A reel cinema's digital divide
Historic theaters are trying out various strategies to raise funds for a conversion to digital projectors.
Have America’s independent, mom and pop cinemas slipped a sprocket? Suddenly, simultaneously, they are offering up T-shirts, movie posters, bottomless buckets of popcorn – even allowing patrons to reserve the theater for a private showing of the flick of their choice. How on earth are these rickety old businesses going to make ends meet with such extravagances?
It’s actually part of a strategy. Those are just a few examples of the lengths small US cinemas are going to in order to raise funds for the mandatory changeover from the century-old movie medium of 35-mm film to the pristine (and costly) new world of all-digital projection. By the end of 2013, virtually no contemporary motion pictures will be available on film, and although the megachains have been projecting digital films for several years now, most of the tiny, historical cinemas across America are facing a looming industry-wide edict: Convert or perish.

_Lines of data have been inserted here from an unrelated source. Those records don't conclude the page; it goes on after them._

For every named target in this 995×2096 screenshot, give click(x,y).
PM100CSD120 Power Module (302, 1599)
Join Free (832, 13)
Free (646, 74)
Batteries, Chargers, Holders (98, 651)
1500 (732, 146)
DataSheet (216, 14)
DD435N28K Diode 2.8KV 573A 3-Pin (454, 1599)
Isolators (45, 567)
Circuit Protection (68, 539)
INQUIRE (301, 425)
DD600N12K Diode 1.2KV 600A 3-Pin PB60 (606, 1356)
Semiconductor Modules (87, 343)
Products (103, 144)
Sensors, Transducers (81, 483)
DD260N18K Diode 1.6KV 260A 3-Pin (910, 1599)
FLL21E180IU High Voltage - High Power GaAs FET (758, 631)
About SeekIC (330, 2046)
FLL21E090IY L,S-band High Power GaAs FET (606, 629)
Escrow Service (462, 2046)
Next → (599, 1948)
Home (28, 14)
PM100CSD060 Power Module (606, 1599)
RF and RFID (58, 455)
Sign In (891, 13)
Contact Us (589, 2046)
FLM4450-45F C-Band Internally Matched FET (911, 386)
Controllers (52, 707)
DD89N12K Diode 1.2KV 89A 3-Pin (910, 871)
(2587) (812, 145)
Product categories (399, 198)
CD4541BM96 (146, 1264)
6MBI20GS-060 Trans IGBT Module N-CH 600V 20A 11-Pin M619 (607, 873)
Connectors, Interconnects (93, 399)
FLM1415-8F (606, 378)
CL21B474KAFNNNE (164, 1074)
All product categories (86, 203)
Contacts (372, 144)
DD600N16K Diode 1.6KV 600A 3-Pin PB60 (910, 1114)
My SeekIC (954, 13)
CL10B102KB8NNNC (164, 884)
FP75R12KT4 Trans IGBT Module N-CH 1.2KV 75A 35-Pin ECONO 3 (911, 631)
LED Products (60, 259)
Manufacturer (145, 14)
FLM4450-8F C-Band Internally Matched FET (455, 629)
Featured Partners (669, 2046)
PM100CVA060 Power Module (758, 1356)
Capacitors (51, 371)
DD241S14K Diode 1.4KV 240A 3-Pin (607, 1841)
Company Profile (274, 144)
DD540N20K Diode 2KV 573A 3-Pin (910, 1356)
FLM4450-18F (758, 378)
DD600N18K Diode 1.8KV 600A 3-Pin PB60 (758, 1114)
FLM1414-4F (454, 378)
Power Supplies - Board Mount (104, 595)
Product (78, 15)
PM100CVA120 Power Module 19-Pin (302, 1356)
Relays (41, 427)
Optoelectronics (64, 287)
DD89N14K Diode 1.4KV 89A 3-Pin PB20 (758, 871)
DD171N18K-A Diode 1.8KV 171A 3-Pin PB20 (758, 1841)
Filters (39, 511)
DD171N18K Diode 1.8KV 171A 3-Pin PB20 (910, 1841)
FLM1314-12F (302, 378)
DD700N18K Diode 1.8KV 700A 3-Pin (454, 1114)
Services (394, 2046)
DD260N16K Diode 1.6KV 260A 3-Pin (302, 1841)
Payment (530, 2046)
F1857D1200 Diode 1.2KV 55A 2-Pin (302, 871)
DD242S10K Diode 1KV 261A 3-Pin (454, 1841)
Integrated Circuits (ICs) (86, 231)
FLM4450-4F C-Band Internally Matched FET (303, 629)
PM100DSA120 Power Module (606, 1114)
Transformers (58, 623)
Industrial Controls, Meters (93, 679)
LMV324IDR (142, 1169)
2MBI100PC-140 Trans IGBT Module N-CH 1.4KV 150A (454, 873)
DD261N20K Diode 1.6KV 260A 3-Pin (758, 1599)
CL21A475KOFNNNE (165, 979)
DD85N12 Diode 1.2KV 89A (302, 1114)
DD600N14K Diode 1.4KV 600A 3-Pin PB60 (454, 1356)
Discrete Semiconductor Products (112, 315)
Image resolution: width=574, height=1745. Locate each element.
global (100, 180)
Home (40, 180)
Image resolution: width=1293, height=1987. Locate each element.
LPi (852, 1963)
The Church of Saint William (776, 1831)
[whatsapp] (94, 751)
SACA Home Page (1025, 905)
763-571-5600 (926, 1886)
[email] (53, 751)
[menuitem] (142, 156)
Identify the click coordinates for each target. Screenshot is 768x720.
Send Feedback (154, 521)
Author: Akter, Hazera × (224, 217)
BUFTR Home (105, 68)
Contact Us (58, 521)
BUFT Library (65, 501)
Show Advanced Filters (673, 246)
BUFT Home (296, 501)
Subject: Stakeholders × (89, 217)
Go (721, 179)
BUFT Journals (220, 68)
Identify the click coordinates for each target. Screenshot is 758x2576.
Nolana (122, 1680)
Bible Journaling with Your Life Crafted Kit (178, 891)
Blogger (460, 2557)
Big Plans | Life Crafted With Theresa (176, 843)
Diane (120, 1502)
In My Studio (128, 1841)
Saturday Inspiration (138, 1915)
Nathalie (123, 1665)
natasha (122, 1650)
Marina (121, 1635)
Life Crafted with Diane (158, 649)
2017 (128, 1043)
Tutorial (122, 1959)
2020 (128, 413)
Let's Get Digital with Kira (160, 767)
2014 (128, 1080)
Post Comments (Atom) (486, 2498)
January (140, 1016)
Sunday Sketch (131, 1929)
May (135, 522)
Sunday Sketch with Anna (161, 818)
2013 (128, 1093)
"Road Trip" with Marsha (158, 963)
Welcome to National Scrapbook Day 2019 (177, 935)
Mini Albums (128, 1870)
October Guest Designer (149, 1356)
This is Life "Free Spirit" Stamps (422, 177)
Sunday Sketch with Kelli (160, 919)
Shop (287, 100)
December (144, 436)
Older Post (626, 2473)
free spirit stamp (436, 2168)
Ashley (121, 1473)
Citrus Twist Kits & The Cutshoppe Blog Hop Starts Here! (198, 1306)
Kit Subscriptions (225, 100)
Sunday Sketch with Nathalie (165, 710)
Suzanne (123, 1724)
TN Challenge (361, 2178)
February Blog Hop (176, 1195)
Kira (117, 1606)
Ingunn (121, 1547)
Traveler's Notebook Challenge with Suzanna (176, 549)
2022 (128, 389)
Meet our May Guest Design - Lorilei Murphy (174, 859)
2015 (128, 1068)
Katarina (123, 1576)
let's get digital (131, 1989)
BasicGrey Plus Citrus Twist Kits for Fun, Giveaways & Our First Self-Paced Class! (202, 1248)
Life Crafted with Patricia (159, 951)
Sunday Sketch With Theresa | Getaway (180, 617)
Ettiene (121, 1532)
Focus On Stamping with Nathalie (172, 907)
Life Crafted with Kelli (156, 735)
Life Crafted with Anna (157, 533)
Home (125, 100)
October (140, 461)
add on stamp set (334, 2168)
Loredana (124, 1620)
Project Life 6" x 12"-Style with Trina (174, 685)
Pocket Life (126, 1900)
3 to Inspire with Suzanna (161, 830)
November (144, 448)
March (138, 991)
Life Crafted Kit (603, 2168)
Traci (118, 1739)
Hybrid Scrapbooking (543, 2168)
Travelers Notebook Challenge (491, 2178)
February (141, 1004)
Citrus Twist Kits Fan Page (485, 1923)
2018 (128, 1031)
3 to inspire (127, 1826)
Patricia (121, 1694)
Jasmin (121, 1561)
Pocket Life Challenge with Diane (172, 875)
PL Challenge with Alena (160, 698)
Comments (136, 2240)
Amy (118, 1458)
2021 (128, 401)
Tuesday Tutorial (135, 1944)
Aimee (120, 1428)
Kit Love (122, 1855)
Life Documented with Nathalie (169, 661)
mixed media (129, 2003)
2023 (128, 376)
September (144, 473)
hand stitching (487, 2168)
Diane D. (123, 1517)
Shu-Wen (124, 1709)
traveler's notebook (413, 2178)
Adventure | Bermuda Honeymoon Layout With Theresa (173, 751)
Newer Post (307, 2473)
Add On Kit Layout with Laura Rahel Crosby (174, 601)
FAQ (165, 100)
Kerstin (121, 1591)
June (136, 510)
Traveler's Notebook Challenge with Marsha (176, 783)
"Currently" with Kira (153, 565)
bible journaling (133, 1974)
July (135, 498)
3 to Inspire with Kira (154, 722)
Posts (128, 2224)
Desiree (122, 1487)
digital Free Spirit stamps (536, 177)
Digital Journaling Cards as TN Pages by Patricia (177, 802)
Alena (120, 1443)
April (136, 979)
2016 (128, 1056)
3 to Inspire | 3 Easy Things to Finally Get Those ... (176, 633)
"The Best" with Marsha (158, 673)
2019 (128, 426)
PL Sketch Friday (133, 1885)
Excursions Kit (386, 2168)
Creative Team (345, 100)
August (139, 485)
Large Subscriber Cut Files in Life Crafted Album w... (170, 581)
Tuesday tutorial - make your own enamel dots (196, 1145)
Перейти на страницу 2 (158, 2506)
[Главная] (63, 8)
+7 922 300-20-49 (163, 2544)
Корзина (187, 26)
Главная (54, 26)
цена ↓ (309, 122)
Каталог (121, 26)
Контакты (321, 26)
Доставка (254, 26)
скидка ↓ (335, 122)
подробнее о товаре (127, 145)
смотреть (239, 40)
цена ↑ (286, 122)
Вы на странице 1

Since most of these small theaters barely scrape by to begin with, the $100,000 or so required to replace film projectors with digital ones for each screen is an expense few can handle without a clarion call to their customers, something along the lines of “HELLLLP!!!” Not all of them will be able to make it work. That an estimated 1,000 movie houses could go dark in the next few years is an unhappy thought, but hardly hyperbole.
Many of these Depression-era gems aren’t about to surrender, however. Feisty cinema owners from Maine to California are working through organizations such as Kickstarter to raise funds to purchase and install digital systems. The historical Brattle Theatre in Cambridge, Mass., just met its conversion goal with $140,000 in donations. The Ambler and the County – sister indie cinemas in suburban Philadelphia – recently topped $300,000 each for their multiscreen upgrades. To secure a bank loan for its conversion, Midtown Cinema in Harrisburg, Pa., created a “Summer of 10,000 Tickets” promotion and asked area residents to step up their moviegoing. In 14 weeks it met its goal and the bank was impressed. Midtown scored a projector and a bunch of new patrons.
Will there be a happy ending for these little movie houses? It’s still going to be tough going head to head with the multiplexes. But for a while, at least, they live to fight another day – and night.